Accurate Human Resource Estimates – AP-HP
Turning large amounts of information into a structured database helps identify people’s needs and deliver services.
Algorithms are used to calculate the number of patients and personnel needed. As a result, the efficiency of the hospital increases, as customer satisfaction does.
For example, 4 AP-HP hospitals in Paris used big data algorithms to track patients. The system analyzed all kinds of sources over 10 years to plan the number of visitors to medical institutions on weekdays and weekends as well as at different times of the day.
The results helped to establish the number of professionals needed. Hospitals made staff changes and assigned staff according to sick visitors.
Cancer and Rare Diseases Treatment – Cancer Moonshot and UDN
Using open databases, medical researchers discover new treatment and rehabilitation methods, sharing knowledge with colleagues.
It positively affects overall productivity at the hospital level, reducing the risks of readmission and serious consequences.
For example, applying Big data analytics in healthcare research allows obtaining information about patients with cancer of the skin, stomach, liver, and more.
This approach is implemented internationally by The Cancer Genome Atlas (TCGA) and the International Cancer Genome Consortium (ICGC).
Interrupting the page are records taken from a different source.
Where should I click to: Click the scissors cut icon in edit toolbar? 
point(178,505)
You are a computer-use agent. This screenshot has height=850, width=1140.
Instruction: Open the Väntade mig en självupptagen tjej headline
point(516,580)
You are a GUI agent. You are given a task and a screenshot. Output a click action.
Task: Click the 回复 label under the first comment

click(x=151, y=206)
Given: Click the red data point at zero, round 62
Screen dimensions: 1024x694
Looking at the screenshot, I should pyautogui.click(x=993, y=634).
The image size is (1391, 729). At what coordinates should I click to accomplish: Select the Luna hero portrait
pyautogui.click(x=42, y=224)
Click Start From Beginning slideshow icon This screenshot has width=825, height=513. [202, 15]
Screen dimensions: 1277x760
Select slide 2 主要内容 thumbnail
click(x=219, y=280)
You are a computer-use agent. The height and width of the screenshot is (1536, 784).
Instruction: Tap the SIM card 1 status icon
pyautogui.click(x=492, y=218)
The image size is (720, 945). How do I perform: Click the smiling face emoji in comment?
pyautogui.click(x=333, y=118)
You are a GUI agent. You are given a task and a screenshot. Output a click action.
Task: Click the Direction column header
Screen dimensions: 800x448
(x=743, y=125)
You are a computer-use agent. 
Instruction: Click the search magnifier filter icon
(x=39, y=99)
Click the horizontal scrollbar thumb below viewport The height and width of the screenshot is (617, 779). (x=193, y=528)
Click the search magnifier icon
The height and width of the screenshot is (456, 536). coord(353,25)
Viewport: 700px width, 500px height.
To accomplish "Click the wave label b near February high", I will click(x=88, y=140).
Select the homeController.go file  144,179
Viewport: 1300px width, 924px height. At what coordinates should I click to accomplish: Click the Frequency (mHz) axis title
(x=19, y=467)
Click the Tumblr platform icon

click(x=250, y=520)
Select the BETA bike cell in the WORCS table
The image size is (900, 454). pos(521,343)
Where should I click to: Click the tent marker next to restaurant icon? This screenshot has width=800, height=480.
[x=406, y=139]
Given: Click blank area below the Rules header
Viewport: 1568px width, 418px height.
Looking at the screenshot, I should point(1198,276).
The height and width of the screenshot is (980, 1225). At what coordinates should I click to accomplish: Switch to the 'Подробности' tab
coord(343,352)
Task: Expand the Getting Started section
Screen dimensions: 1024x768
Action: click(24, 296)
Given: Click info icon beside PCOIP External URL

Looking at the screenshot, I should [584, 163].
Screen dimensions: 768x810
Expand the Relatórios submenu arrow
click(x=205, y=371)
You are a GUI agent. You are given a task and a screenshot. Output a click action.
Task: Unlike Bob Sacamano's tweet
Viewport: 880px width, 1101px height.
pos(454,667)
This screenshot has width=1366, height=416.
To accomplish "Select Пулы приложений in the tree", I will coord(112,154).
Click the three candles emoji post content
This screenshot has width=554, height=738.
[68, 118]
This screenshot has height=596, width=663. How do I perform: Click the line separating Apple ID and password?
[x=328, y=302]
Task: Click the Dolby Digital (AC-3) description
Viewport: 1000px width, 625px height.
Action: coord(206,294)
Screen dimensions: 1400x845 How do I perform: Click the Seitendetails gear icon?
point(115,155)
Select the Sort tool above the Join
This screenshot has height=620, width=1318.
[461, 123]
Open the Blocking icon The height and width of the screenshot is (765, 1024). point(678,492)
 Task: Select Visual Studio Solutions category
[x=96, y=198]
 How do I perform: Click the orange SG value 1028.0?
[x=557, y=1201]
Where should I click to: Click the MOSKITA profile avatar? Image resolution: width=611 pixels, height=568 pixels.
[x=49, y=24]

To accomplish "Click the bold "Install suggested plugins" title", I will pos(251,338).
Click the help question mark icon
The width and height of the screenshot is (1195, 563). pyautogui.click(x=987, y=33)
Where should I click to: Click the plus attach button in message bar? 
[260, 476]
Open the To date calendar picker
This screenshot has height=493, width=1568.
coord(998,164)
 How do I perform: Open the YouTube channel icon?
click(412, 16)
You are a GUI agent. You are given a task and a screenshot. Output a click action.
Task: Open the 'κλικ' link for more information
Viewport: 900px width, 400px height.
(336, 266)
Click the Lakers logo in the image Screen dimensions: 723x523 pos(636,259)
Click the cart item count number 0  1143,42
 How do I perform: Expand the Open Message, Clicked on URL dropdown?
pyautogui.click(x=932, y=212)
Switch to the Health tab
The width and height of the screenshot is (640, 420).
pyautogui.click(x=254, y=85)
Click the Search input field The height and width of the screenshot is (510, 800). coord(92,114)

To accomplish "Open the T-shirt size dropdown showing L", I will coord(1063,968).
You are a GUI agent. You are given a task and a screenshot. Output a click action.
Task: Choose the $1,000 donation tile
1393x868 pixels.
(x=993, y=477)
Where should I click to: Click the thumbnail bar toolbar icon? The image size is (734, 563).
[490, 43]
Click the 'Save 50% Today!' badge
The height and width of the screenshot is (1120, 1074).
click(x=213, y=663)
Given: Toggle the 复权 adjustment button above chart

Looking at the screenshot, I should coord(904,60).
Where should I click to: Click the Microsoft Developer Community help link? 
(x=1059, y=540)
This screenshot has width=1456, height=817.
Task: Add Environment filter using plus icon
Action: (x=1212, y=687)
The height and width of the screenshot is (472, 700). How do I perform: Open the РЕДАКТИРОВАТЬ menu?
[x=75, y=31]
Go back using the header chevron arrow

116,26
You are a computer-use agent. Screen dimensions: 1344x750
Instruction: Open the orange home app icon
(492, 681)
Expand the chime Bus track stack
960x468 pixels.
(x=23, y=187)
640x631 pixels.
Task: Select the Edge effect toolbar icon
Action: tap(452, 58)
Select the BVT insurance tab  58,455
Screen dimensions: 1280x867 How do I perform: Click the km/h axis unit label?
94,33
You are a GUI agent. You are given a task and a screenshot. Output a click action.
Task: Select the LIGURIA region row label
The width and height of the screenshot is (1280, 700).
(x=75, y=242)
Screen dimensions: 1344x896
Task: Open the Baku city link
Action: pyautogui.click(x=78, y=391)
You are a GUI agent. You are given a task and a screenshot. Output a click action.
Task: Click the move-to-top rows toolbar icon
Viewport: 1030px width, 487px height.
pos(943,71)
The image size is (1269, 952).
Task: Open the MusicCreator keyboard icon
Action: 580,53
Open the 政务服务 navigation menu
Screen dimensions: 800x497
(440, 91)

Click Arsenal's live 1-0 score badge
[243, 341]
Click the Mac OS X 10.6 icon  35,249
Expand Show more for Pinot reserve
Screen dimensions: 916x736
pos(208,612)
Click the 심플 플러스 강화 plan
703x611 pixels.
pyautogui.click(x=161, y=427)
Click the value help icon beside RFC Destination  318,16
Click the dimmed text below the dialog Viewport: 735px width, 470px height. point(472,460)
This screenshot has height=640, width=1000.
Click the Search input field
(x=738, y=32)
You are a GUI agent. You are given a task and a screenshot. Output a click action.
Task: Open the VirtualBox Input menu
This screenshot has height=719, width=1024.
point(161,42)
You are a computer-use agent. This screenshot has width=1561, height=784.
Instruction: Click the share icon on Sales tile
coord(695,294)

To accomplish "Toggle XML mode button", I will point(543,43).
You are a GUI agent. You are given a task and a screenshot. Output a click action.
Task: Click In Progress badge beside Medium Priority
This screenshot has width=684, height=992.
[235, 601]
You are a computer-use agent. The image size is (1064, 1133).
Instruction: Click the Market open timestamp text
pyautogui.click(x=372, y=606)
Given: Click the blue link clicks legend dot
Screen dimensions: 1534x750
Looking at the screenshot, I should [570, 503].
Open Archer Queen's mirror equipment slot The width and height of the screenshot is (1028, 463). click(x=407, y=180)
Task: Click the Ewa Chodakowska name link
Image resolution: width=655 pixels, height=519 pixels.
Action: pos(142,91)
The Cancer Moonshot program in the United States aims to make progress in cancer treatment by creating an online network for cancer patients.
Research institutes can take advantage of information about a person’s disease from any state. The main problems were the incompatibility and confidentiality of data because local laws differ from federal ones.
A successful example is the Undiagnosed Disease Network (UDN), formed by the US National Institutes of Health together with medical facilities and institutes. They created a database of rare conditions found in several patients to investigate each case.